- Born: 21 March 1989 (age 37) Luxembourg City
- Citizenship: Luxembourgish
- Education: University of Hildesheim; Institut National des Langues;
- Occupations: Novelist, children's writer, playwright
- Awards: Prix Servais

= Nora Wagener =

Luxembourgish writer

Nora Wagener (born 1989) is a Luxembourgish short story writer, novelist, children's writer and playwright who writes mainly in German. She has won many awards including the 2017 Prix Servais for Larven (Larvae), a collection of short stories, which was judged to be the most significant literary work published in Luxembourg in 2016.

==Biography==
Born in Luxembourg City on 21 March 1989, she was brought up in Mersch. After matriculating from the Lycée Robert-Schuman in 2008, she studied creative literature and journalism at the University of Hildesheim, Germany, graduating in 2012. The following year, she received a diploma in Luxembourg language and culture from Luxembourg's Institut National des Langues.

In 2011, she published the novel Menschenliebe und Vogel, schrei in which the narrator reflects on life and her own identity while staying with her grandmother. In 2015, she wrote Visions, a play featuring a depressed woman, which was presented in Esch-sur-Alzette under the direction of Claire Thill. The same year she published E. Galaxien with short stories about Erwin, Edgar and Eleonore whose lives develop in different environments.

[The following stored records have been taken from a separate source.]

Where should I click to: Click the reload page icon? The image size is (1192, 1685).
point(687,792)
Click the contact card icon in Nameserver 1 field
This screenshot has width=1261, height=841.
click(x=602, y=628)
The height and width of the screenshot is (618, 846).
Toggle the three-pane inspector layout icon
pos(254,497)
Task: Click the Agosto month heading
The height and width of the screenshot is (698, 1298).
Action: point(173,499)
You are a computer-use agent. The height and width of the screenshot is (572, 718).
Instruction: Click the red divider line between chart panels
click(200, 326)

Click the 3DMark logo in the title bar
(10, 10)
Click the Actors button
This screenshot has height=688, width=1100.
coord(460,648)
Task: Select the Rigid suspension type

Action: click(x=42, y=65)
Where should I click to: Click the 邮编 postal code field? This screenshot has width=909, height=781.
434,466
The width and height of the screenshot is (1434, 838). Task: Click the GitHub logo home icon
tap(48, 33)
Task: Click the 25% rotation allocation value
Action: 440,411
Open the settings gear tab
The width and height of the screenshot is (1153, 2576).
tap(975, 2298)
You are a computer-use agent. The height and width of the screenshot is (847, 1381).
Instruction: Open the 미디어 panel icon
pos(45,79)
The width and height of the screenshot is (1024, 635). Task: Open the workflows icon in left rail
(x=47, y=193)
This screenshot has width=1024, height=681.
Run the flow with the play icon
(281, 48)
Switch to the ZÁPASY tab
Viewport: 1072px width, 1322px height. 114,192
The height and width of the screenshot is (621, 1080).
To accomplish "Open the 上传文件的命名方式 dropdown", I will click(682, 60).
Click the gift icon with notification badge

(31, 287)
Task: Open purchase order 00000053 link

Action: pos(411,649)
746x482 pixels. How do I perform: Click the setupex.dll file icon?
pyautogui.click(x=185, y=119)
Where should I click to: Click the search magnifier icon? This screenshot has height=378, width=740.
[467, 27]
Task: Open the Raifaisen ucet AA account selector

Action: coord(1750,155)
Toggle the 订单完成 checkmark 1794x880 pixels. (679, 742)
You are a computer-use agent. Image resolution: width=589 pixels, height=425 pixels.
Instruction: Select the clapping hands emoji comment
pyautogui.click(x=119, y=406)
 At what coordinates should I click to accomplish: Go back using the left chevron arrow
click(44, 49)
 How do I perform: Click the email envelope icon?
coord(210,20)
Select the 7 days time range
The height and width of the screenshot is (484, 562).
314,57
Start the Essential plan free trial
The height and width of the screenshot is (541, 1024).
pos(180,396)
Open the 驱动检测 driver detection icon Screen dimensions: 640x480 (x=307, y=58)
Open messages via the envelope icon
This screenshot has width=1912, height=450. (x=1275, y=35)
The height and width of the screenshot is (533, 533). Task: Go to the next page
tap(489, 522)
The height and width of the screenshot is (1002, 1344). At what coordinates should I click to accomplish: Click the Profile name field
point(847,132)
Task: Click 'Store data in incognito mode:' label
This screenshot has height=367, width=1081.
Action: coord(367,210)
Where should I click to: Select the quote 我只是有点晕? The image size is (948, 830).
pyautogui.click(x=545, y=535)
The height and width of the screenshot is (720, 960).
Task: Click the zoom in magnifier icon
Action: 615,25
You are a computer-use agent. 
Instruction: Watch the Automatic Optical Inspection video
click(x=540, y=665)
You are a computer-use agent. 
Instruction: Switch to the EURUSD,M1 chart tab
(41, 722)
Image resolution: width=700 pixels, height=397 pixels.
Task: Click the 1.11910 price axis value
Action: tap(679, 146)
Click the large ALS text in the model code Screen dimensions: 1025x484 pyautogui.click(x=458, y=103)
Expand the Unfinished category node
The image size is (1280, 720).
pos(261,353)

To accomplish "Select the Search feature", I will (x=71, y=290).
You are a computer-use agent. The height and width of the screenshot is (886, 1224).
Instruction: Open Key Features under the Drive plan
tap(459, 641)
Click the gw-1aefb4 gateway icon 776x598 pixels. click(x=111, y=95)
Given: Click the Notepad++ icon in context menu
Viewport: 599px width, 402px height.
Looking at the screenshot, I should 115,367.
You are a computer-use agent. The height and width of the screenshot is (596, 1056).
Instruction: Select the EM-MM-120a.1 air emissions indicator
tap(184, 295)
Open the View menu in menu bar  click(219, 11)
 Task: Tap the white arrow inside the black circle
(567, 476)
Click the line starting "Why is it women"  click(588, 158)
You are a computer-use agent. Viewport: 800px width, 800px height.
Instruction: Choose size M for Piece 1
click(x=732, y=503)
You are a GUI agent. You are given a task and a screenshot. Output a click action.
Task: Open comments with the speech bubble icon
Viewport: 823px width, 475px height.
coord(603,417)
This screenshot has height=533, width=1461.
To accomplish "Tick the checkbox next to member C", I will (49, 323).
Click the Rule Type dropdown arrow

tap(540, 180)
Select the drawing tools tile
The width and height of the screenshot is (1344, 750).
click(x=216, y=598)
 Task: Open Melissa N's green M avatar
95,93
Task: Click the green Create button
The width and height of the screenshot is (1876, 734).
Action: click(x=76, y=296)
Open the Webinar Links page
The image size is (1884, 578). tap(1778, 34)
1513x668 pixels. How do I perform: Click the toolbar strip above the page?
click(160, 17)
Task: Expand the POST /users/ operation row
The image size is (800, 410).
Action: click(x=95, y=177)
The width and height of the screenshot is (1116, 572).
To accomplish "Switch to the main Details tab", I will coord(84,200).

In 2016, after collaborating with fellow writer Luc Caregari on the children's story d’Glühschwéngchen in Luxembourgish, she published Larven, a collection of 16 romantic short stories. The book earned her the Prix Servais but also the Prix Coup de coeur, under the Lëtzebuerger Bircerhpräis.

Wagener appeared at the 6th EU-China International Literary Festival in a panel discussion with Marie Gamillscheg from Austria and Lu Min from China. Wagener described herself as obsessed with people, "Humans are the most fascinating thing in the world. I´m a huge fan, so to speak".